_EXERCISE:_
In the entries below, find every line with "computer" and copy it.

_DATA SHOWN:_
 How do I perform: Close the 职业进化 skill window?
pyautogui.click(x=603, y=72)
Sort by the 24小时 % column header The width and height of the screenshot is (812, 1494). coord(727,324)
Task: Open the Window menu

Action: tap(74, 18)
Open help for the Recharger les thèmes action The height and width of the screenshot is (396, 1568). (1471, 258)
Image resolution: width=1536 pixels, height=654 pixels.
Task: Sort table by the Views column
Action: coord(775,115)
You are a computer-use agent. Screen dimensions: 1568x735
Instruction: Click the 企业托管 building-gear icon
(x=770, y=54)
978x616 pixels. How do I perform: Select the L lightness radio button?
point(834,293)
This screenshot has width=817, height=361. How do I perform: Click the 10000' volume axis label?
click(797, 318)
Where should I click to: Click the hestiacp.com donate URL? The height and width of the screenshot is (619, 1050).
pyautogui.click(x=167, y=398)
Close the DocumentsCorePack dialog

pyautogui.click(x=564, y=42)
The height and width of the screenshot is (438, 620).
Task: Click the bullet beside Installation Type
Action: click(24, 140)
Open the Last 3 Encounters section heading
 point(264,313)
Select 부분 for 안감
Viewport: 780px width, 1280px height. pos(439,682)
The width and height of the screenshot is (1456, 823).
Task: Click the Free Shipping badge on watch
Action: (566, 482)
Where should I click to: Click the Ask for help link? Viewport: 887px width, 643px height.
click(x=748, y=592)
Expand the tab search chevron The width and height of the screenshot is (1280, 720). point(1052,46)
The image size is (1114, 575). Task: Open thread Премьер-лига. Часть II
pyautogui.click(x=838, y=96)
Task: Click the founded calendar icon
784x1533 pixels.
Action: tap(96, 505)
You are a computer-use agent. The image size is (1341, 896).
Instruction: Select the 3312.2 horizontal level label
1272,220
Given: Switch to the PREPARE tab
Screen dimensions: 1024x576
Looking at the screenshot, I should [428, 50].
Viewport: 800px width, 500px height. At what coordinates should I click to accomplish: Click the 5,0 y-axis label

_EXERCISE ANSWER:_
You are a computer-use agent. Screen dimensions: 1568x735
You are a computer-use agent. The image size is (1341, 896).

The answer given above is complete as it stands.